I saw an article on MediaPost.com with the headline “Nielsen: Users Won’t Pay For Web Sites” and thought immediately of the saying ”Why buy the cow when you can get the milk for free?” (although this phrase normally refers to an entirely different situation.)

The Nielsen survey indicates that nearly 8 in 10 Web users (79%) would give up using a particular site if they had to pay for the content on that site. And this is surprising in what way?  We’ve seen this in all aspects of life. If you give customers free merchandise and they’re used to it being free, what makes you think they’ll magically pay for it if you decide to charge? People are resourceful and will eventually find what they want online, without having to pay for it.

Again, and not surprisingly, nearly three-fourths (71%) of those surveyed said that if they’re going to pay for something online it better be well worth it and be considerably better than what they’re currently receiving. That’s called the price/value relationship.

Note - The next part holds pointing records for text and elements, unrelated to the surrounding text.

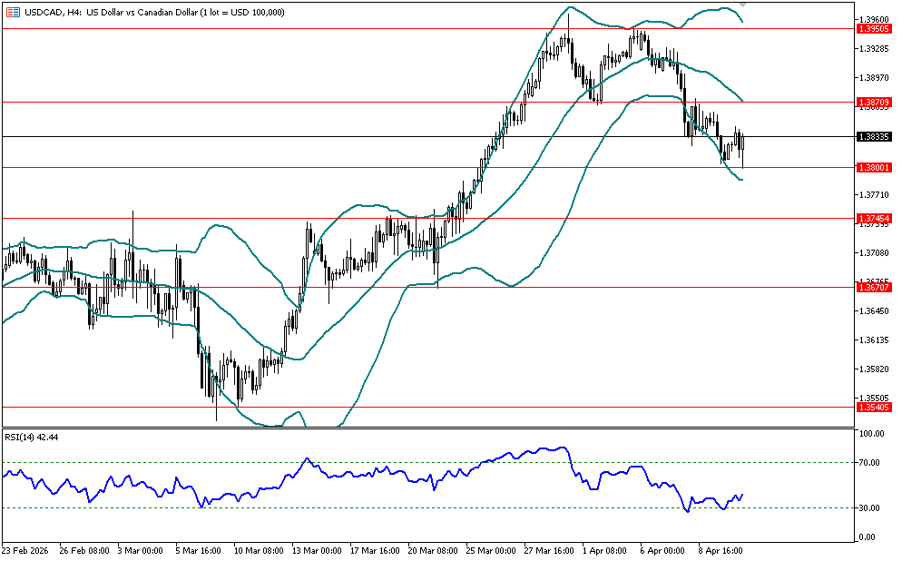The width and height of the screenshot is (902, 561).
Task: Select the 1.36707 red price label
Action: [x=873, y=286]
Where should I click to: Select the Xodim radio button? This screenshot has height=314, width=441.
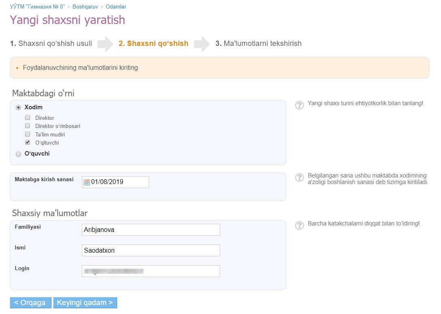click(x=19, y=107)
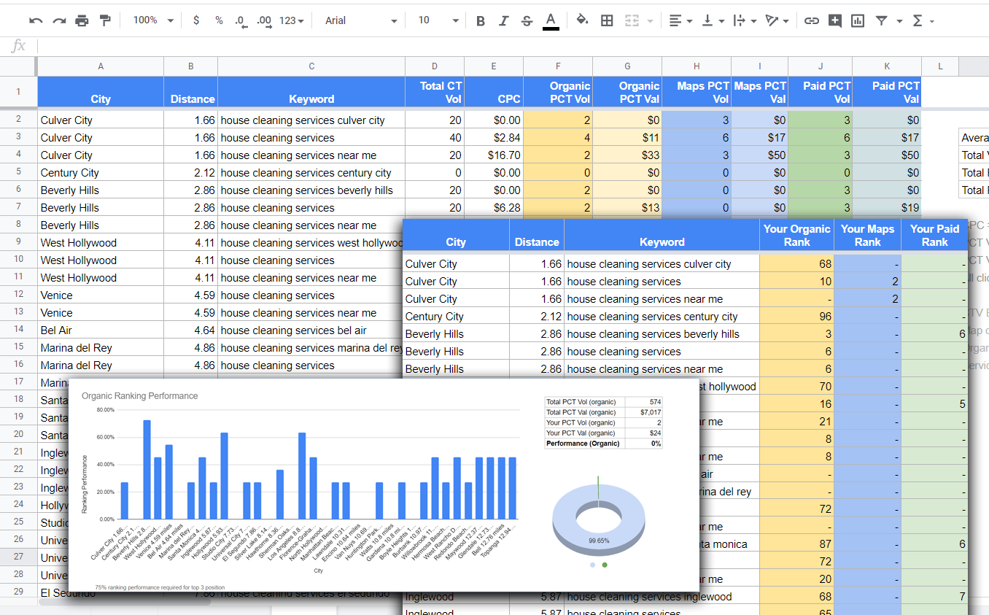Toggle italic formatting
This screenshot has height=615, width=989.
(x=503, y=20)
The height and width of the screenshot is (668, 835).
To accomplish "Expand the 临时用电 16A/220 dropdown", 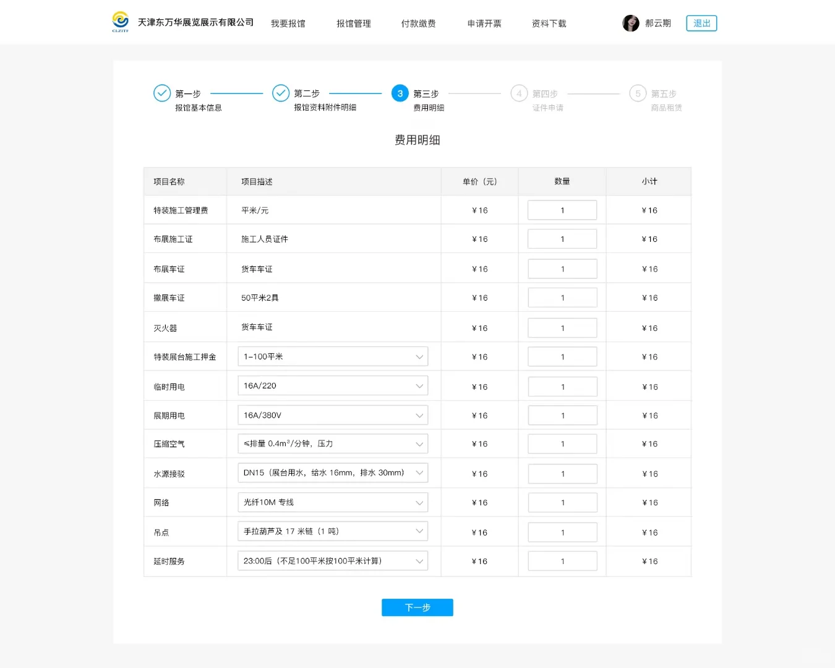I will point(333,385).
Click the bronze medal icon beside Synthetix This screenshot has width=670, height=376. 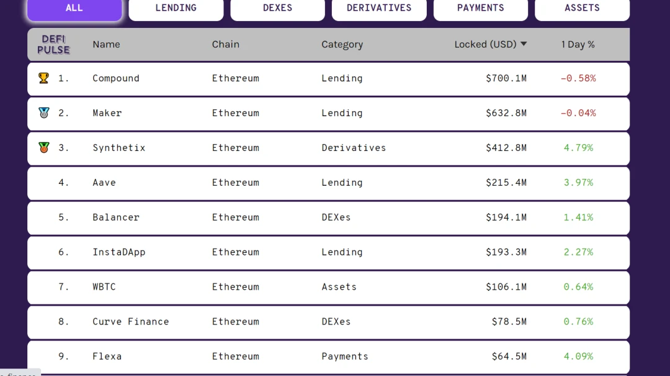43,148
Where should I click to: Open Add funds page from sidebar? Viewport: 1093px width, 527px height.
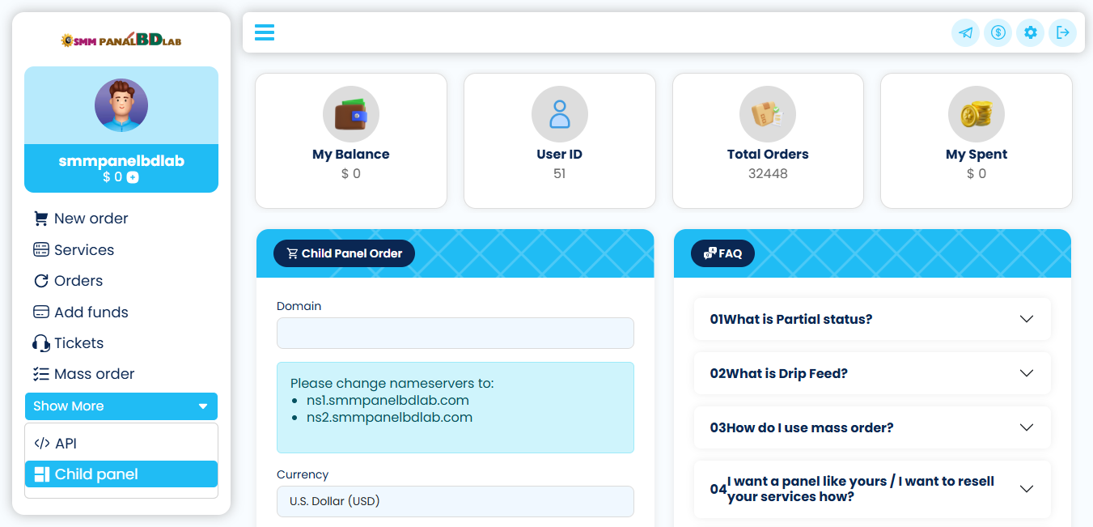91,312
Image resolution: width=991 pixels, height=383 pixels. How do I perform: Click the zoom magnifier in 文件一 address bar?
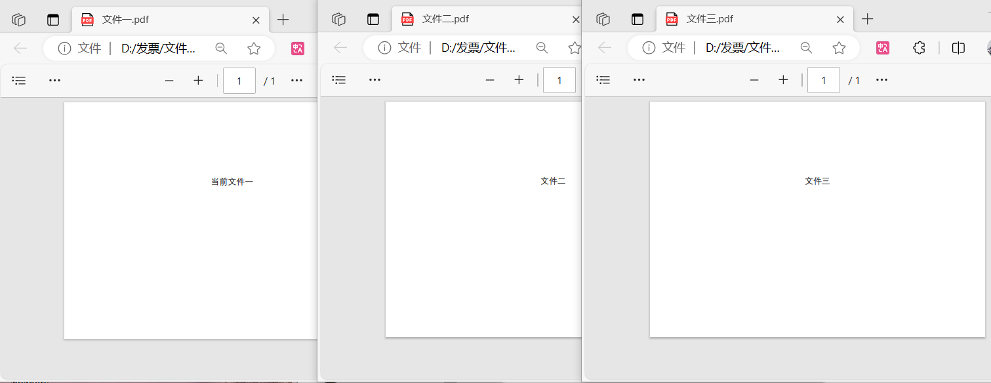[221, 48]
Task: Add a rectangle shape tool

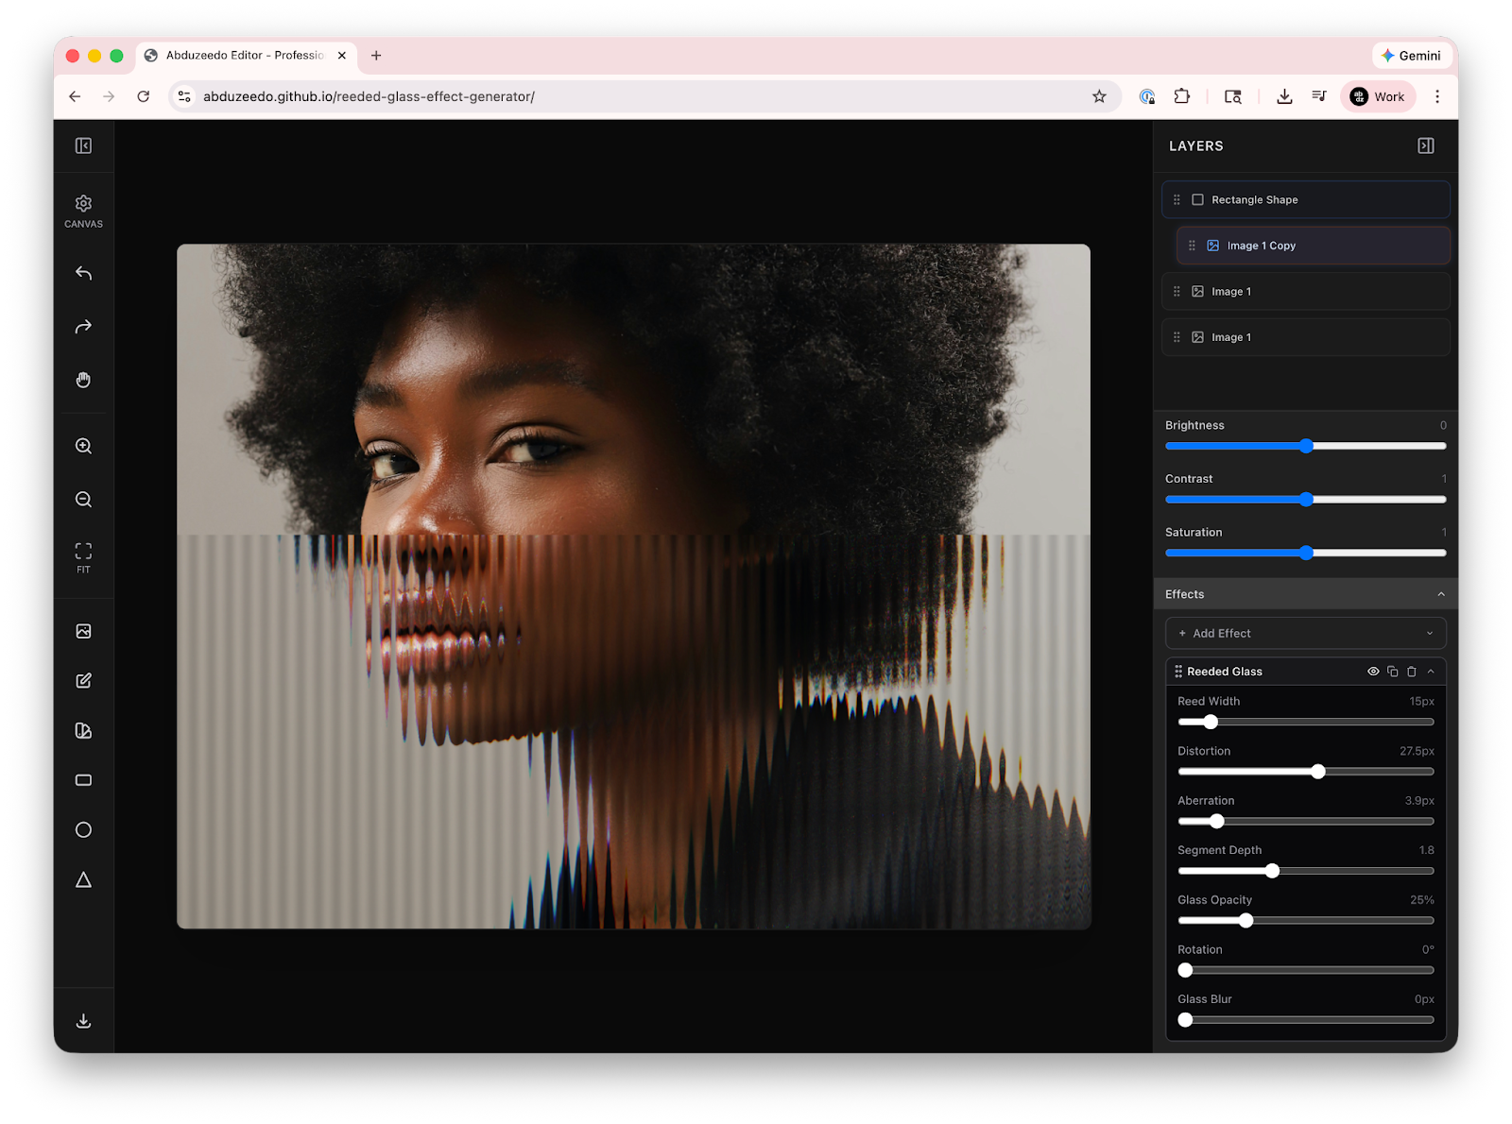Action: click(83, 780)
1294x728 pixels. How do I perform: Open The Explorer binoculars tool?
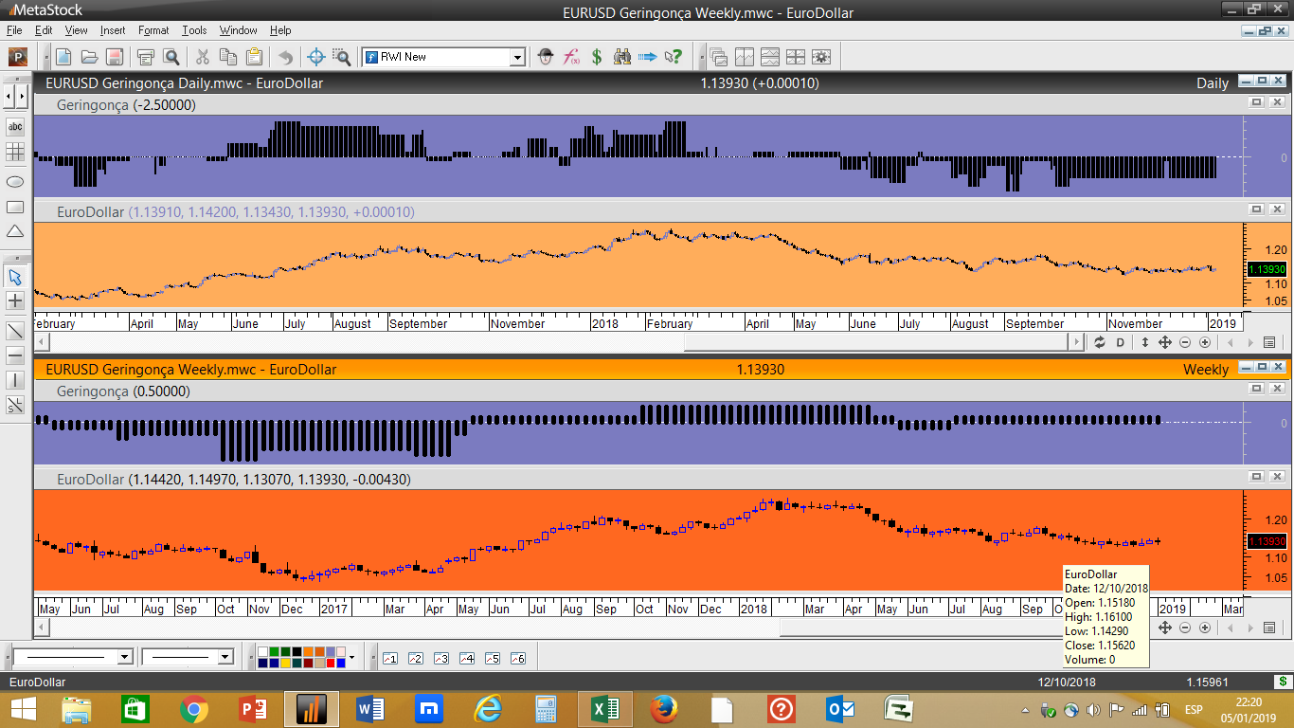tap(621, 57)
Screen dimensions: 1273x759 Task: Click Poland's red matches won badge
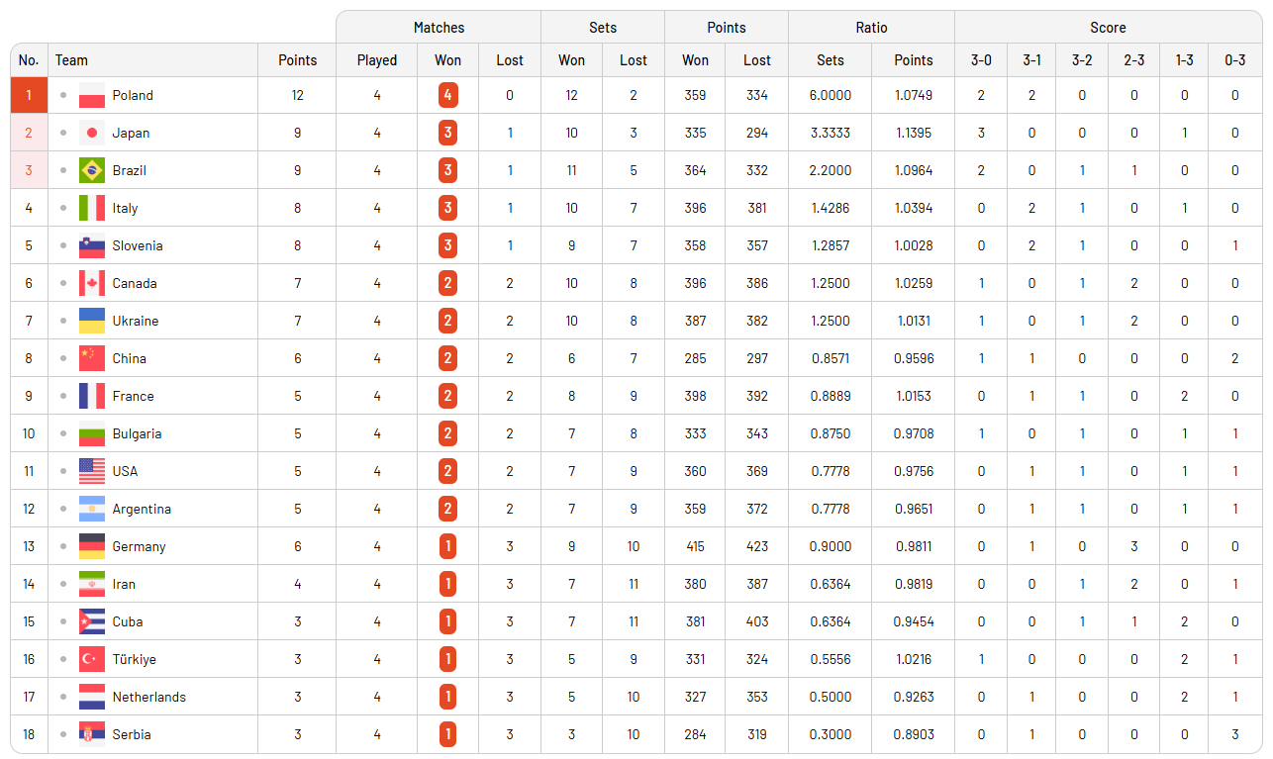click(x=447, y=96)
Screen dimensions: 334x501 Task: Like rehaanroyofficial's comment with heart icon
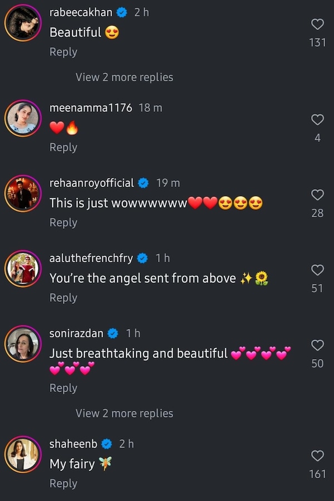pos(317,195)
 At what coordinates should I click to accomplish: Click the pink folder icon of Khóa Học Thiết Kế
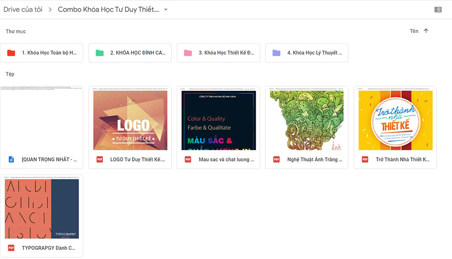pos(188,53)
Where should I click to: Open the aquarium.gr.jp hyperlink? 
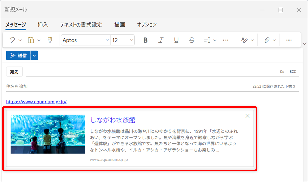point(36,102)

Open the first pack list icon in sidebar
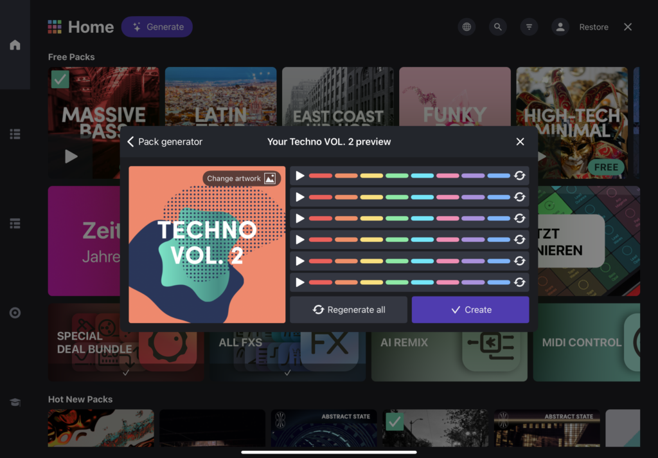(x=15, y=134)
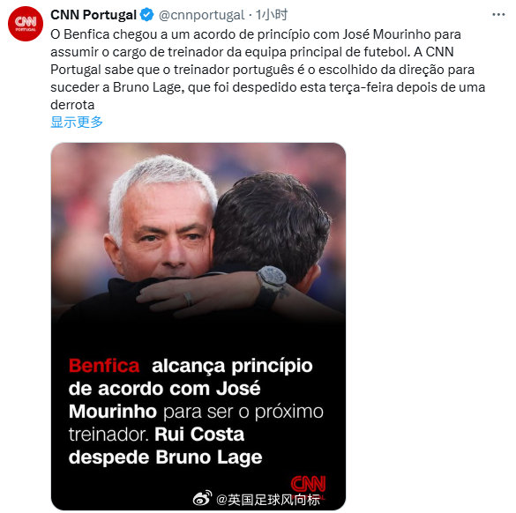
Task: Open the @cnnportugal handle link
Action: (202, 15)
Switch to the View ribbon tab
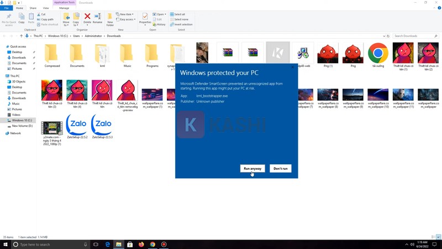The height and width of the screenshot is (249, 442). pos(46,8)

I really don’t think this is news to online publishers. They’ve been trying for years to figure out how to charge for the online information many of them now provide for free.  The stately New York Times found this out first hand when it decided to charge for premium content. Only its readers decided that the content wasn’t so “premium” as to warrant money out of their pockets.

It’s the price/value relationship that determines if people are willing to pay for content. The barn door has been open, and the publishers have been giving away their “milk” for a while.  They had the opportunity to charge and shape the user experience, and they didn’t take advantage. Call it a calculated gamble. One that they lost.